Lifestyling for a successful retirement

When ensuring success in financial planning, it is easy for the mind to jump directly to making sure you don’t run out of money (see my Longevity post for more detail). How boring is that? The real fun lies in tying together your ideal lifestyle and making sure that you enjoy your twilight years.

Lifestyle objectives focus on maintaining your desired standard of living and enjoying your retirement with more discretionary spending. Unless you are very wealthy, these goals usually necessitate increasing your spending power.

 

This retirement planning aspect is an interesting one, as there is often a trade-off between lifestyle before and after retirement. However, having a plan for retirement means you can choose the exchange between “now” and the “then” that you want, as opposed to having it dictated to you. A big part of lifestyle also includes spending on loved ones without impeding your retirement success. Typical Lifestyle goals include travel and leisure, self-improvement, and social engagement.

 

Getting personal

Australians are known for enjoying a comparatively high level of lifestyle to the rest of the world.
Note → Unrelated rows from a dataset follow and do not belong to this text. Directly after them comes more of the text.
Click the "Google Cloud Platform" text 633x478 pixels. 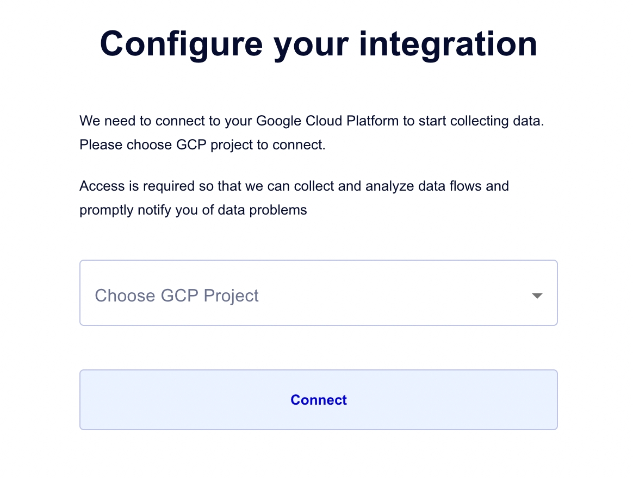point(327,121)
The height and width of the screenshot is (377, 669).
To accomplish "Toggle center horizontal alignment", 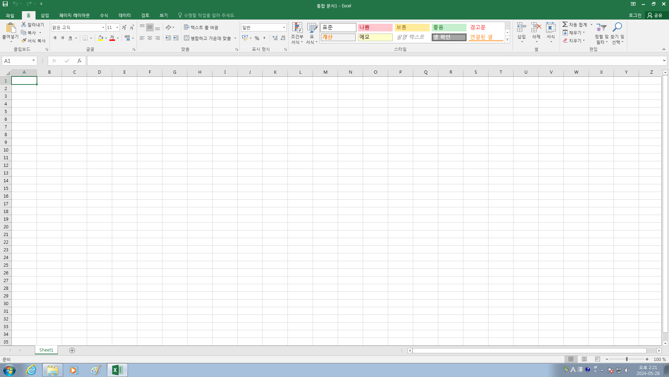I will (149, 38).
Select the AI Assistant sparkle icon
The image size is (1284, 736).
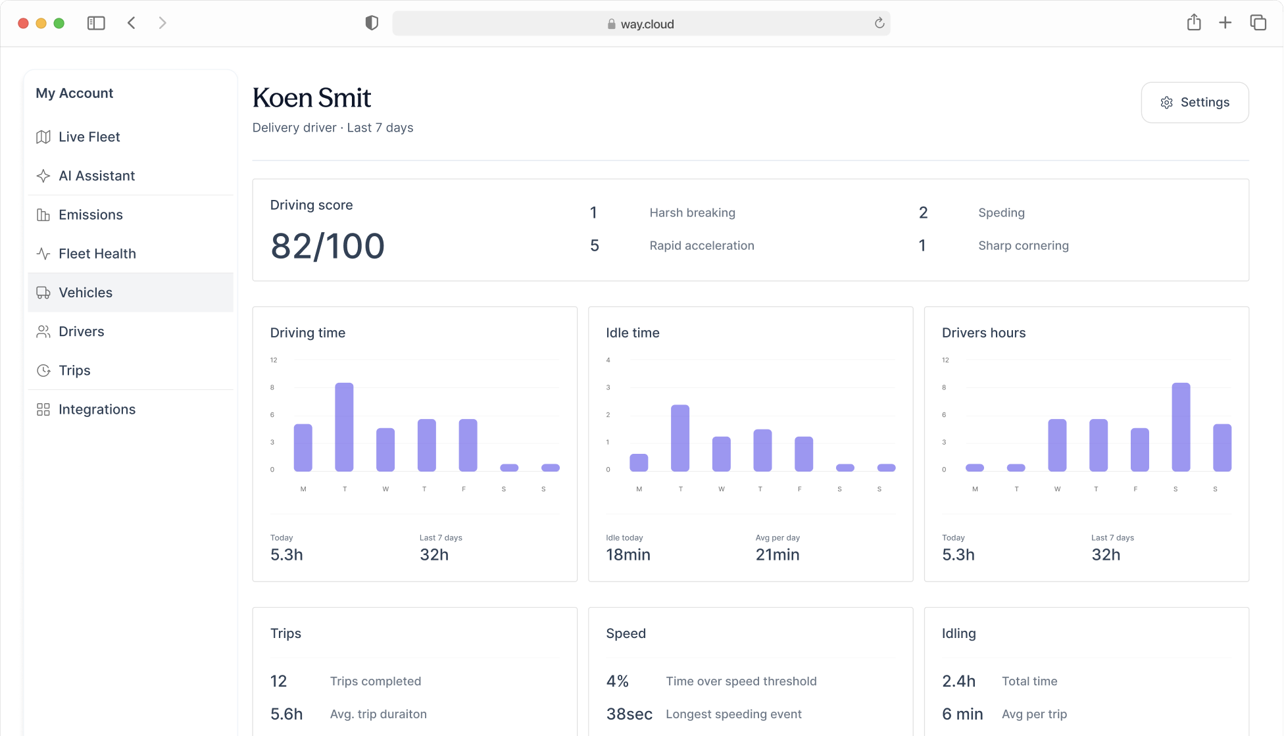coord(43,176)
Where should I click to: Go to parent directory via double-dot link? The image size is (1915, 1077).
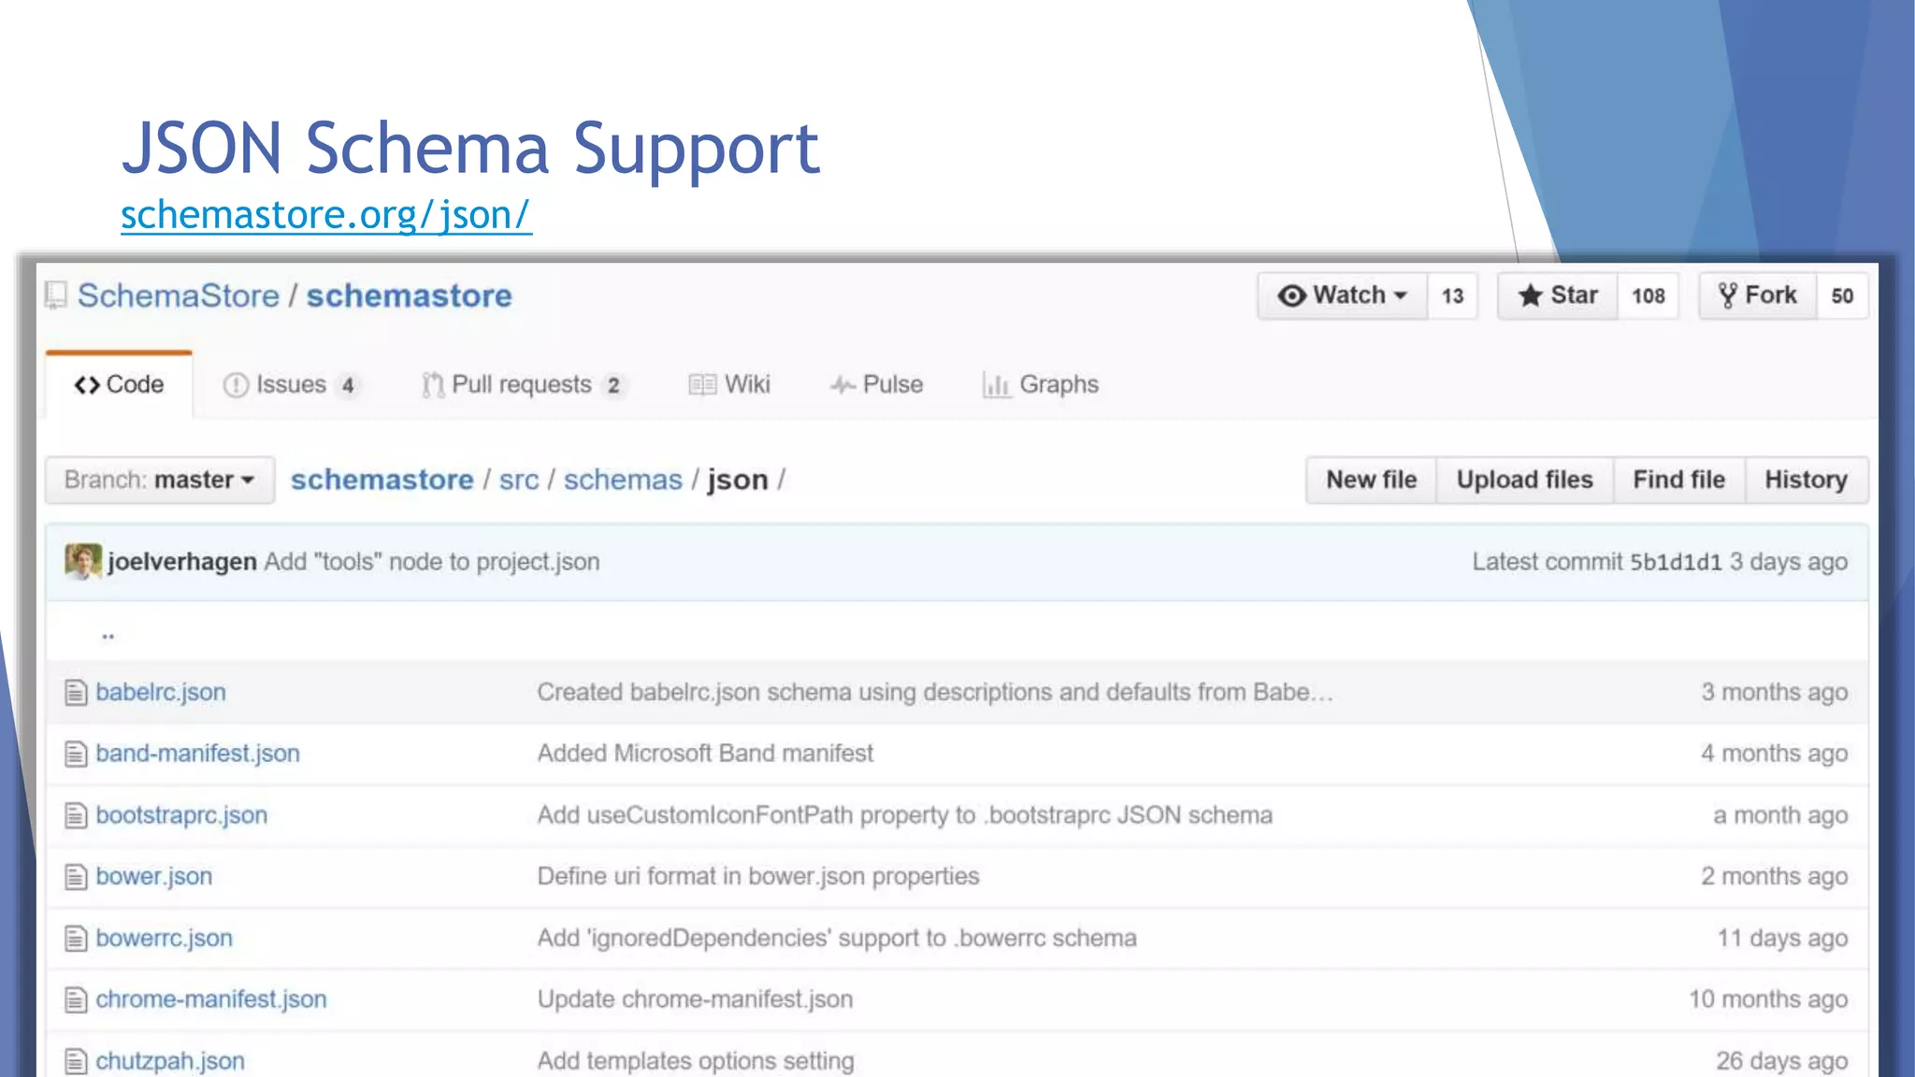tap(108, 635)

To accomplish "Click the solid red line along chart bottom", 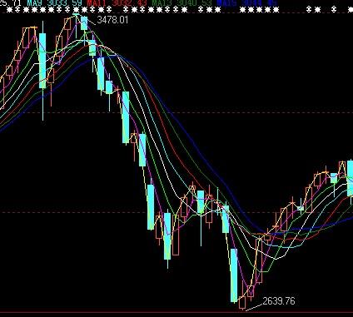I will click(x=177, y=312).
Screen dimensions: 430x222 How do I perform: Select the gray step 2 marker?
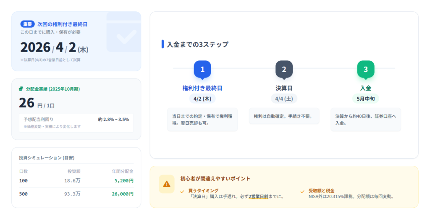click(284, 70)
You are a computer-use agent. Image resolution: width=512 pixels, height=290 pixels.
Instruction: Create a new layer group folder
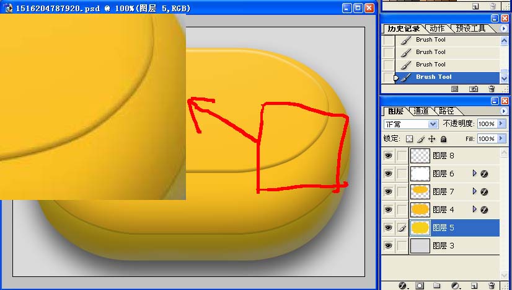pyautogui.click(x=437, y=286)
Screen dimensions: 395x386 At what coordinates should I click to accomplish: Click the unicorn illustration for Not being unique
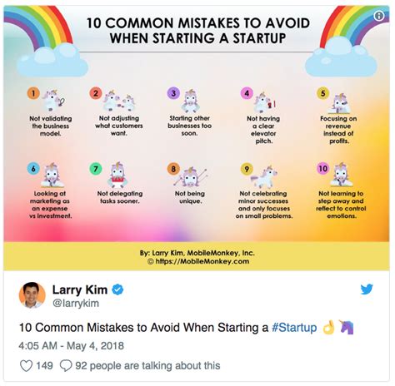click(x=191, y=177)
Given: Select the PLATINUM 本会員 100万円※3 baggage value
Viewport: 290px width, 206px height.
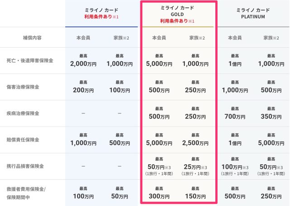Looking at the screenshot, I should (235, 166).
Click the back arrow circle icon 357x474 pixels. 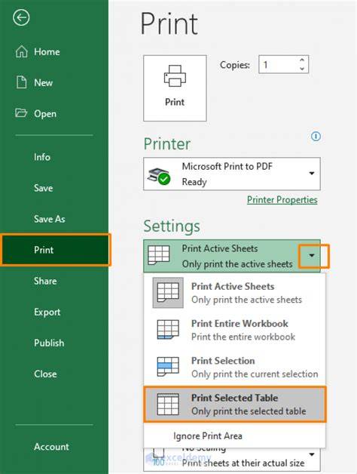tap(21, 17)
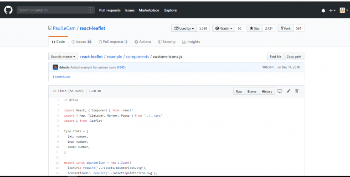This screenshot has width=350, height=177.
Task: Switch to the Actions tab
Action: coord(143,42)
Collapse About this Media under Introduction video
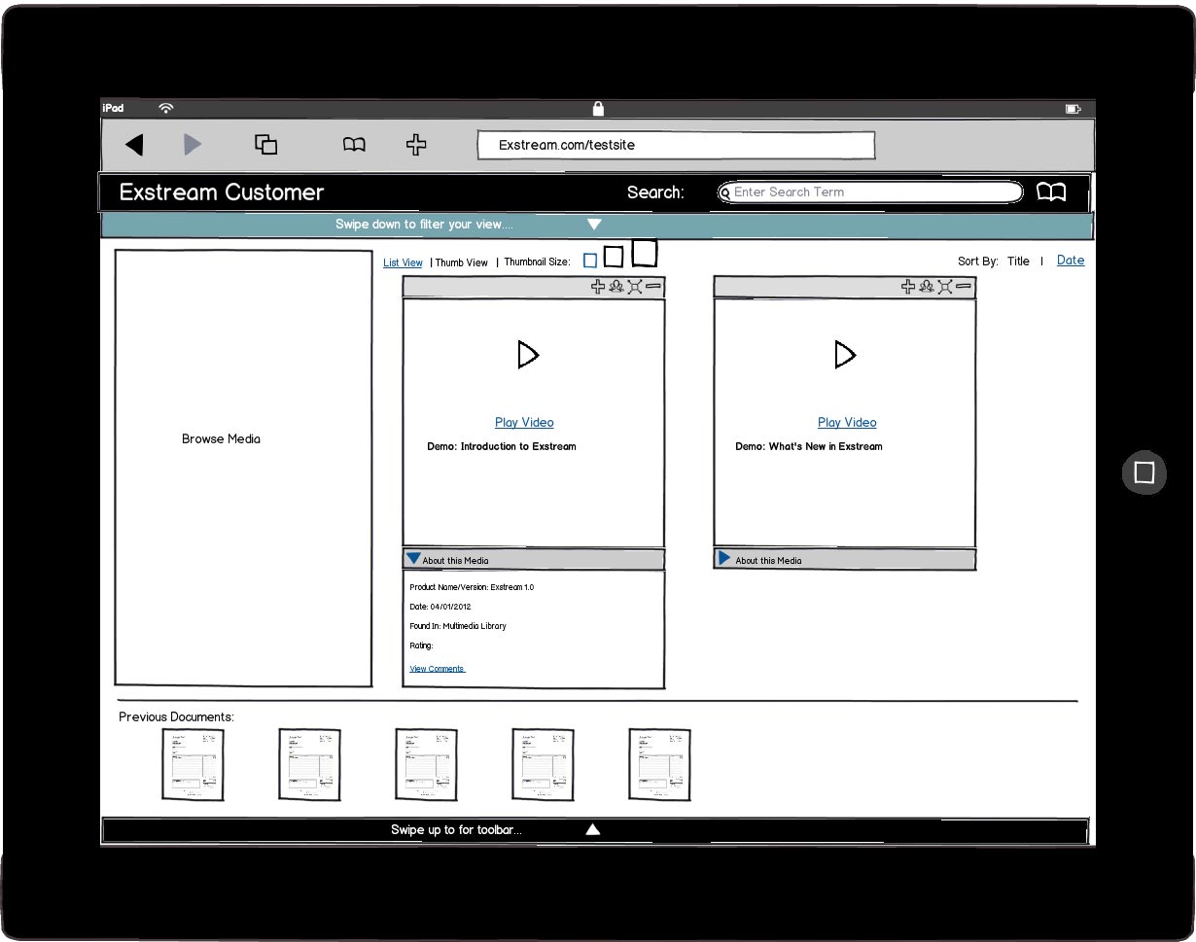This screenshot has height=942, width=1196. point(414,559)
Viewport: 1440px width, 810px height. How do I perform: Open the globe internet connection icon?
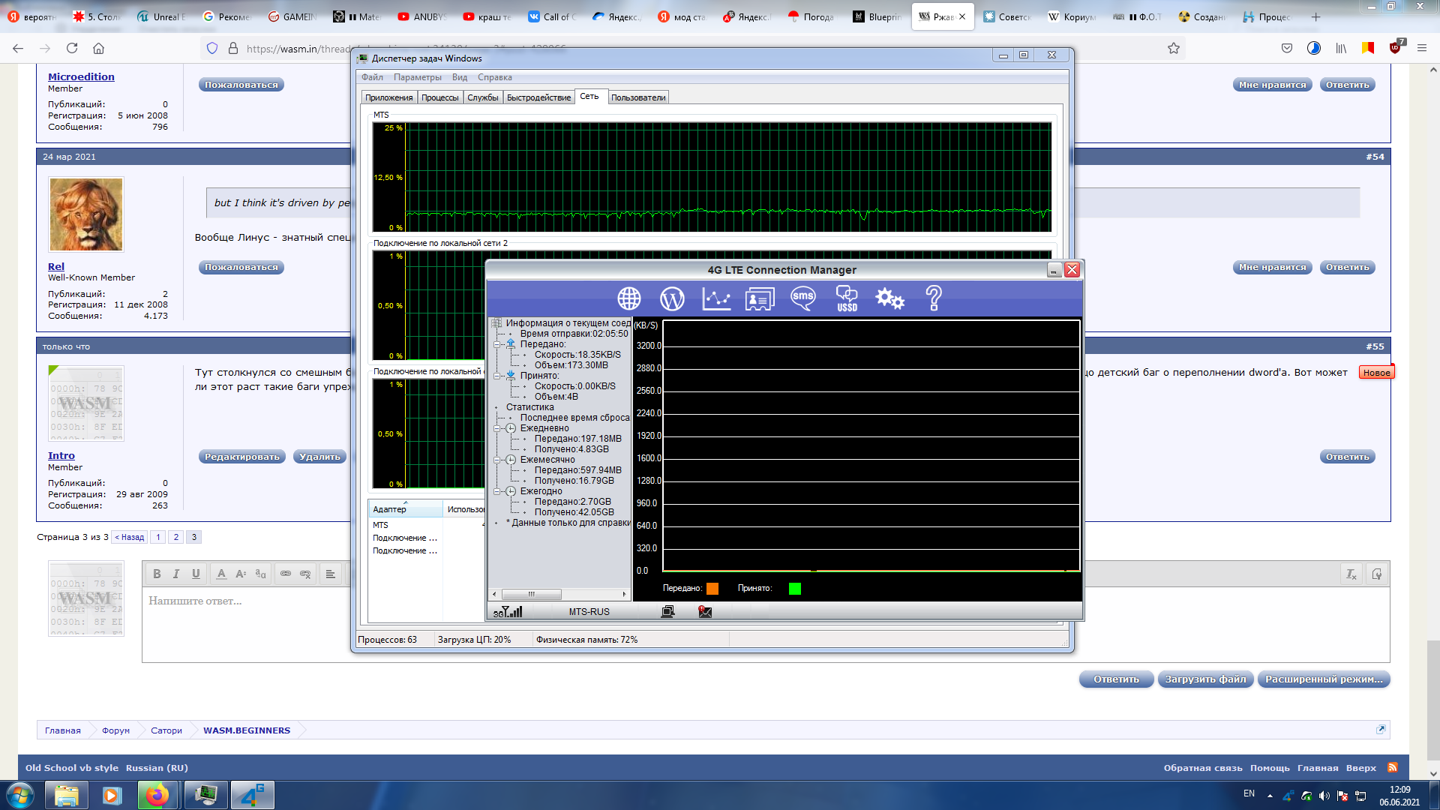(x=629, y=299)
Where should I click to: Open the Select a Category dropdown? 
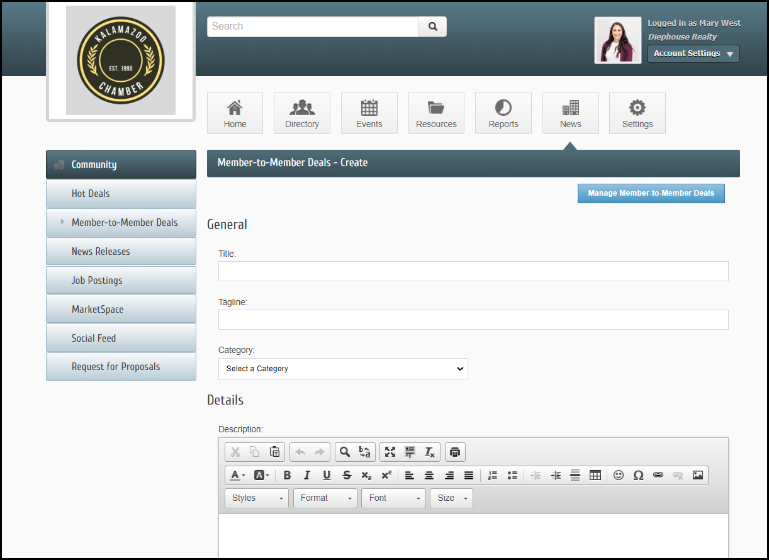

Like expensive health care, many of the main living costs that can drag down enthusiasm and create anxiety when retired are not as applicable here. With a high lifestyle level come higher costs, of course, so it is essential to run the ruler over your current and future expenditure.

 

A great place to start is with an interrogation of your current spending. If you do not do this already, I would strongly advise starting! In the past, this meant tedious and laborious bookkeeping, either on paper or perhaps using a spreadsheet. You can be forgiven for having one of these sitting unopened for many years somewhere; let’s face it, it’s not a workable solution for many.

 

Thankfully, there are several excellent online solutions now that can automatically incorporate your bank accounts, credit cards, and mortgages, meaning less time spent accounting and more time to ensure you are in control of your spending. Most will allow you to categorise your transactions, meaning that it will ‘learn’ and then automatically apply your monthly expenditure into the appropriate category over time. It will take some effort, usually a few hours a month initially, but once up and away, reviewing your finances at the end of the month can be done in 15 minutes. More on budgeting applications from Choice here. Another (which I use) is Money Brilliant, which does a competent job of sorting the 250 or so transactions a month that my family creates and reports well enough for my purposes.

 

Once you have a firm grip on your current expenditure, you can then trim and add to it for retirement purposes. Start by allocating your ‘must haves’ into one bucket that will need to be accounted for in retirement; rates, utilities, various insurances and general house upkeep spring to mind. Allowances for the maintenance of motor vehicles is another one. What you are trying to do is obtain a firm idea of your essential spending, plus a small margin of error, say 5%, to ensure your minimum lifestyle goals can be met.

 

Lifestyle budgets – The Industry Approach

A little shortcut to ascertaining (or at least comparing) a ‘typical’ cost of lifestyle is the Association of Superannuation Funds of Australia’s Retirement Standard which includes estimates for either a ‘Modest’ or ‘Comfortable’ retirement. These figures, updated quarterly to predominantly reflect inflation, can serve as a base point for retirement calculations. Theyinclude a detailed breakdown of what is included in the estimates to help you use them to reflect upon your situation. There is also a simple calculator that  illustrates whether or not you are on track, using your figures and their projections.

 

Now for the fun part!

By now, you should have a firm idea of your baseload spending to keep your household afloat, terrific. Now we can concentrate on the real reason you have so diligently put away those retirement savings – to enjoy them!

 

Firstly, you should set up (or plan to set up) a regular income payment that includes the baseline requirements, plus a set amount for discretionary spending. The discretionary (i.e. not essential) component can often be a little harder to ascertain pre-retirement, but ideally, you should have a rough idea of your ‘spending money’. One suggestion is to allow a set amount (perhaps $500 a week) with the view that you can modify it as time goes on.

 

The other key consideration is to start with the big rocks, such as extended holidays and other oversized expenditure items that you would like to enjoy in your twilight years. This is where that list I was talking about earlier is handy to pull out and refer to.

 

The key reason to start with these is to plan, both from a time and financial perspective, to ensure that you can comfortably afford to achieve them and give yourself time to budget them in. Depending on the expenditure, a good approach often has a separate bank or investment account used to ‘side pot’ the required funds until spending them.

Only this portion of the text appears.